Begin

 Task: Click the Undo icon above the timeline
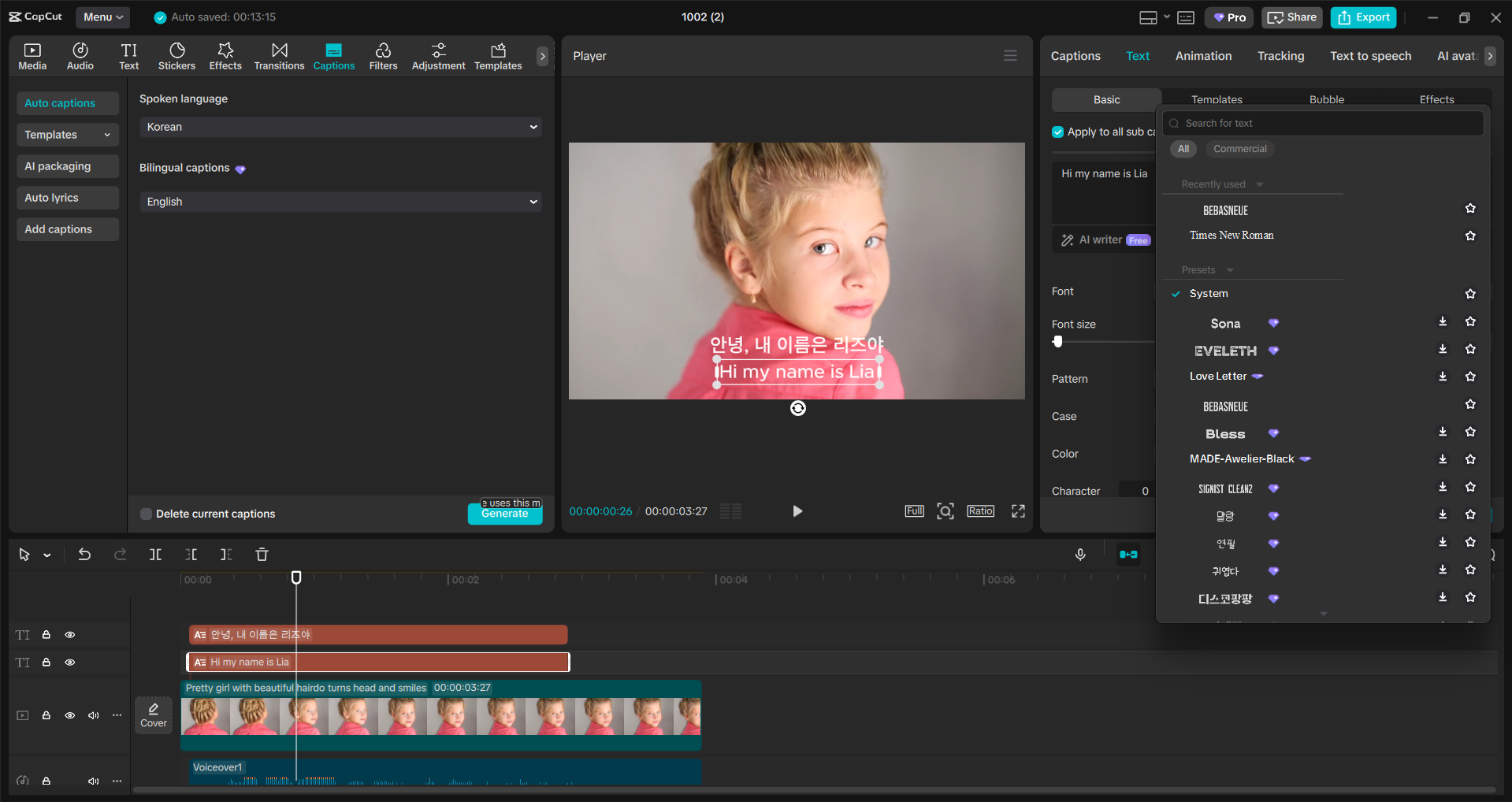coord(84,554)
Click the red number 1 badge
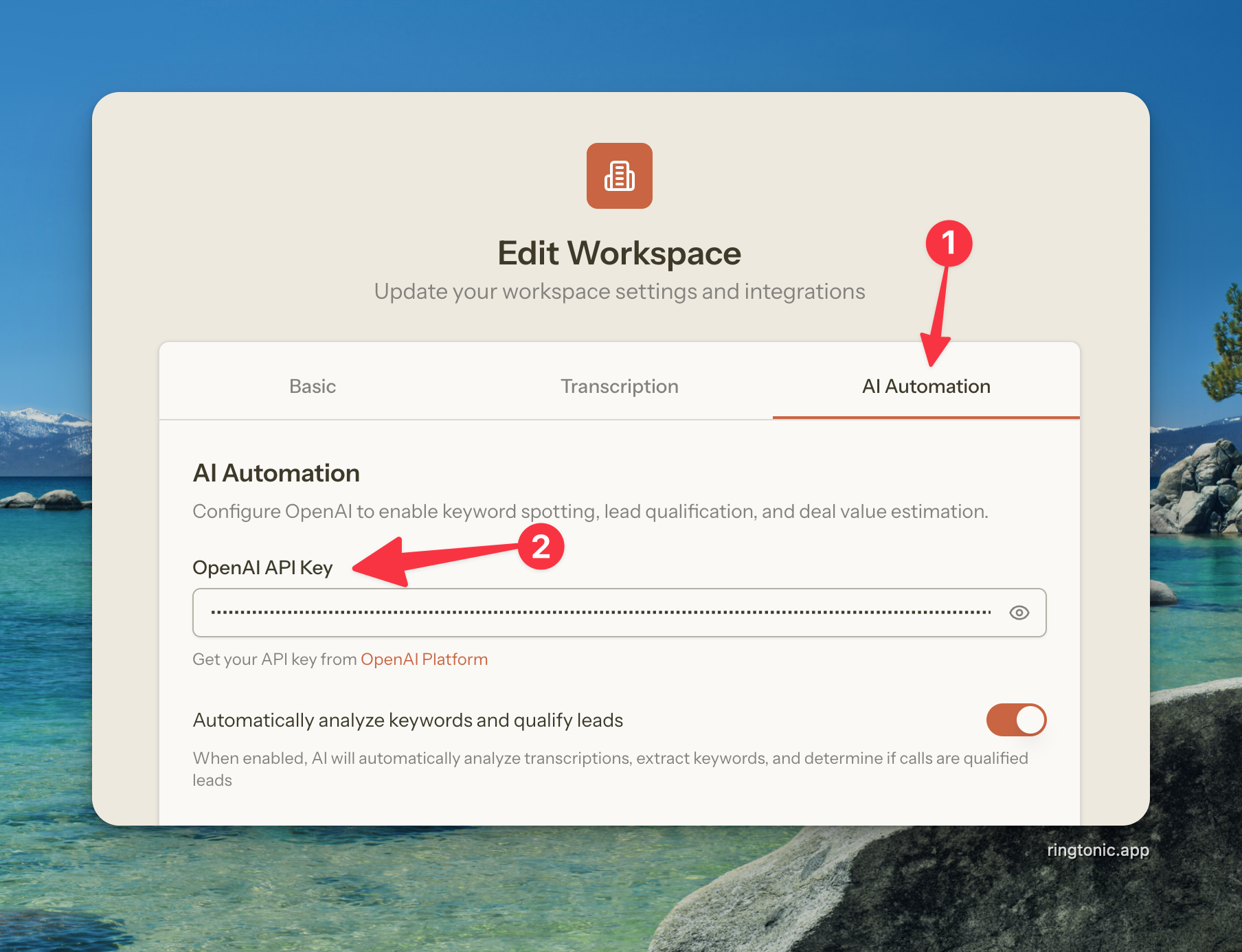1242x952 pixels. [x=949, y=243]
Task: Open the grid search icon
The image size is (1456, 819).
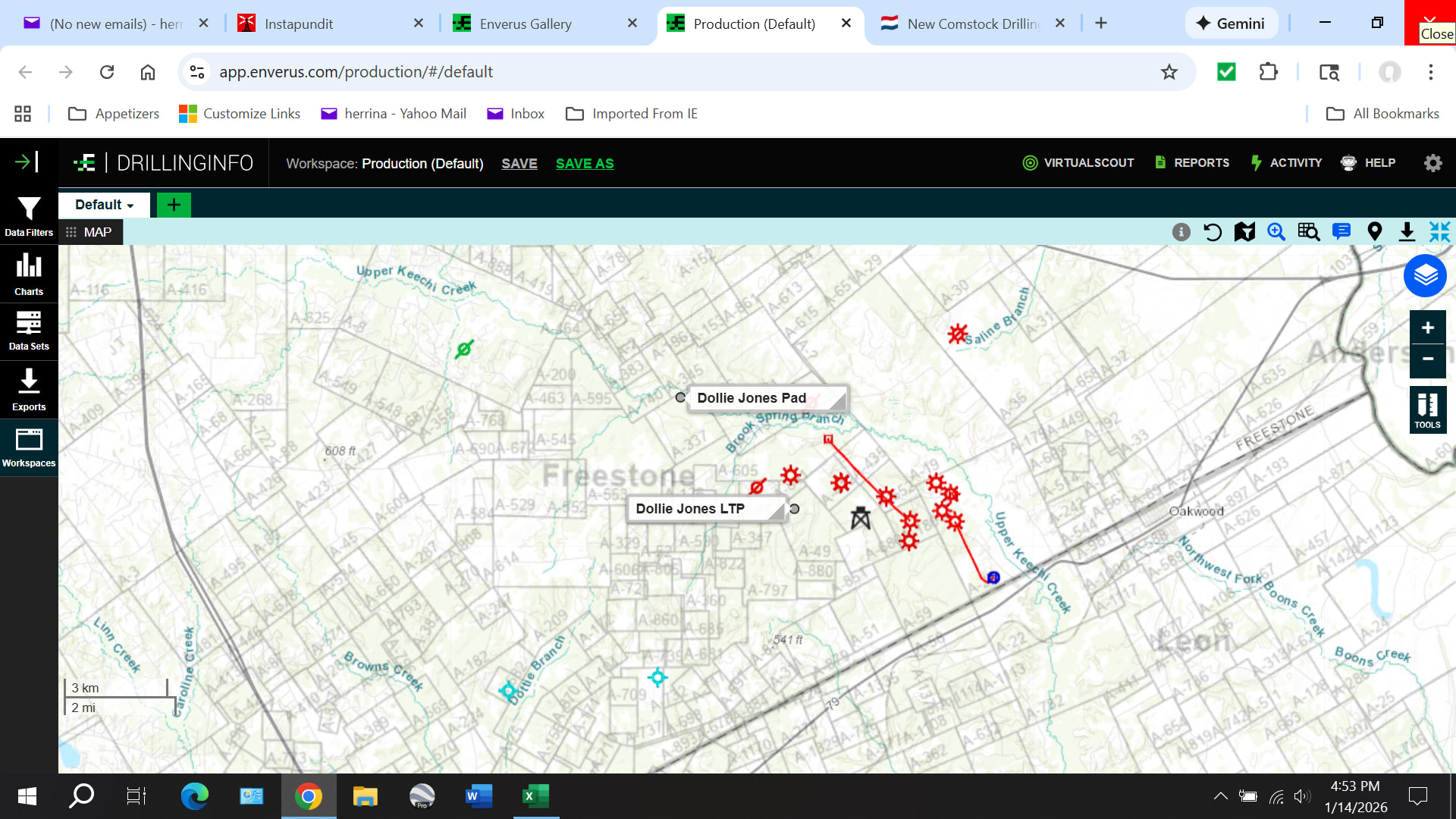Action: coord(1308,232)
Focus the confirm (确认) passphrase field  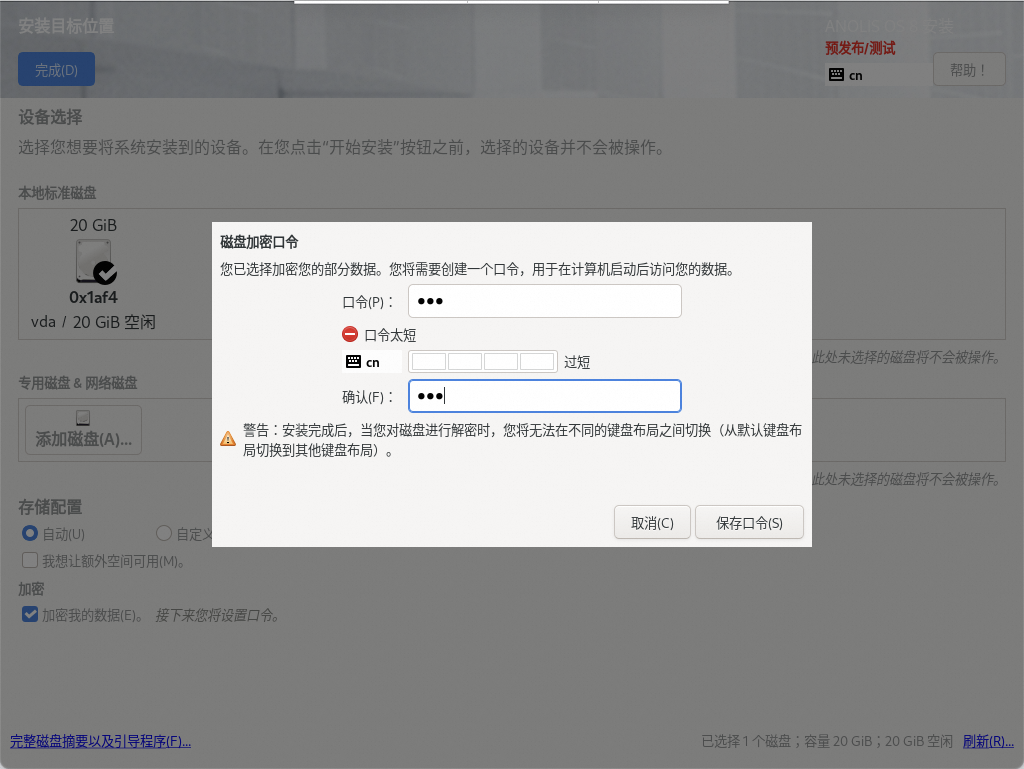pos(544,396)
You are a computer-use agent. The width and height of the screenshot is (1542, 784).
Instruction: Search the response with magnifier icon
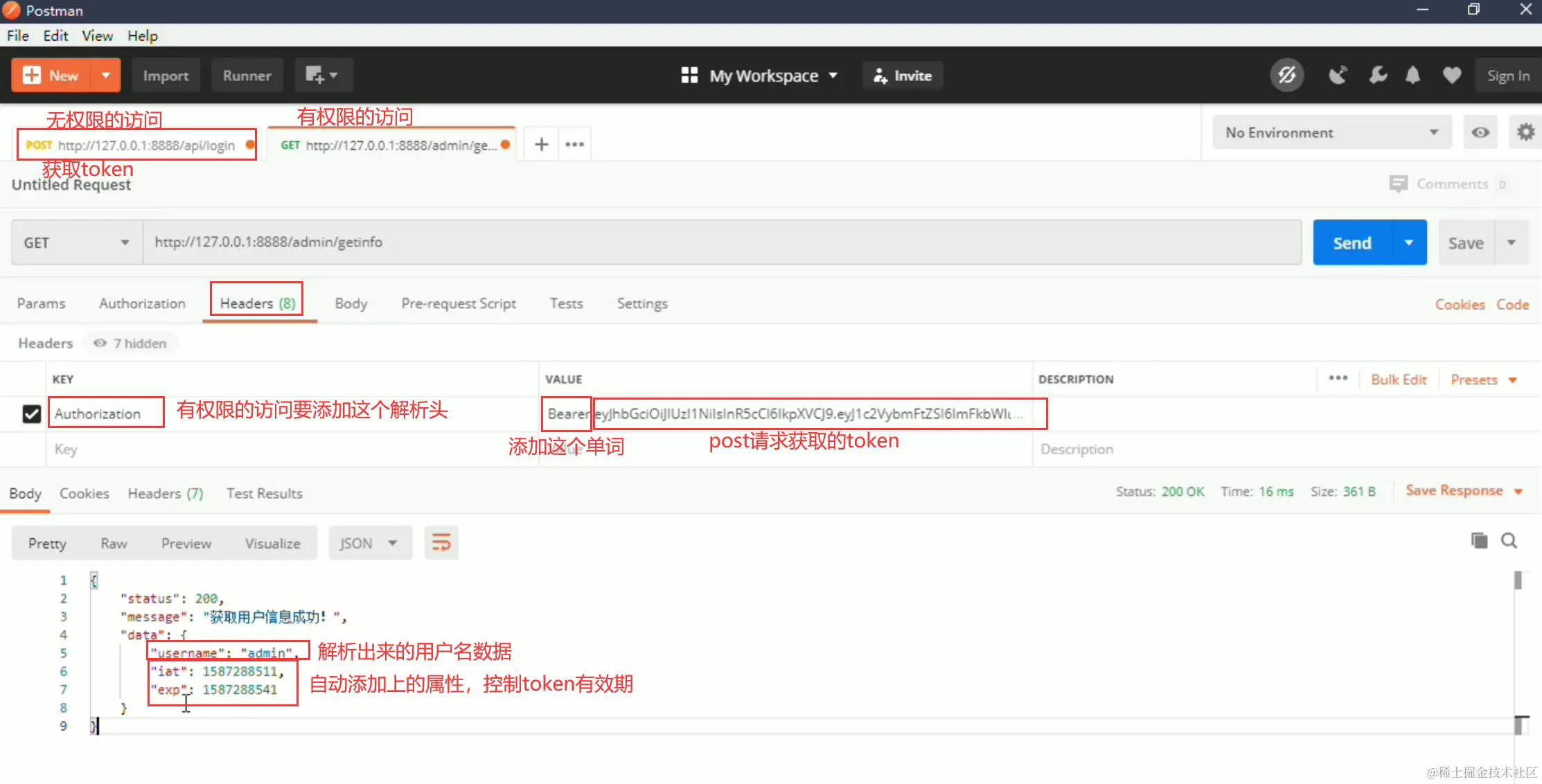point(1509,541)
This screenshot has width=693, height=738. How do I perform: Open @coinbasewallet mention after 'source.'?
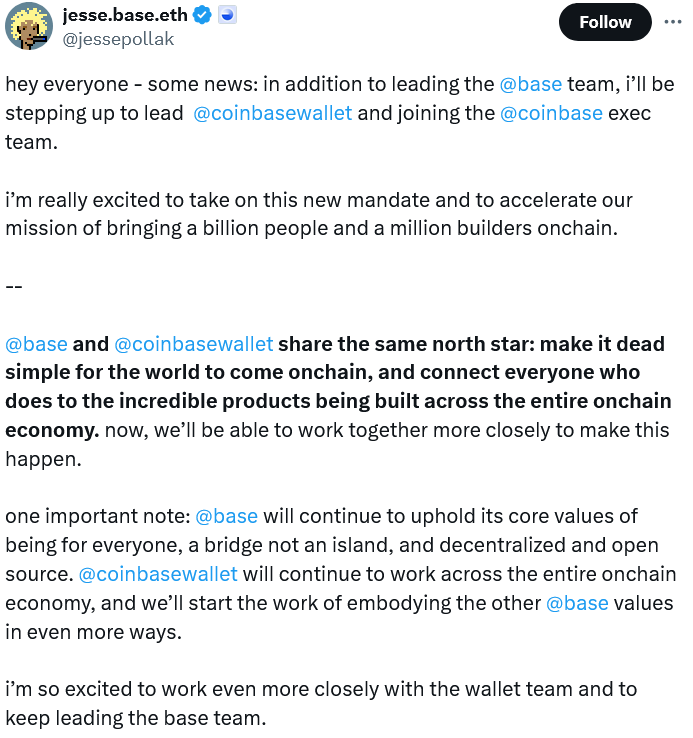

End

Description of the task ▸ Pick out and copy every line in the entries above that contains the word "width", counting only matches with the same capitalization.

Right answer ▸
You are a computer-use agent. The width and height of the screenshot is (1542, 784).
This screenshot has width=693, height=738. How do I perform: Open @coinbasewallet mention after 'source.'?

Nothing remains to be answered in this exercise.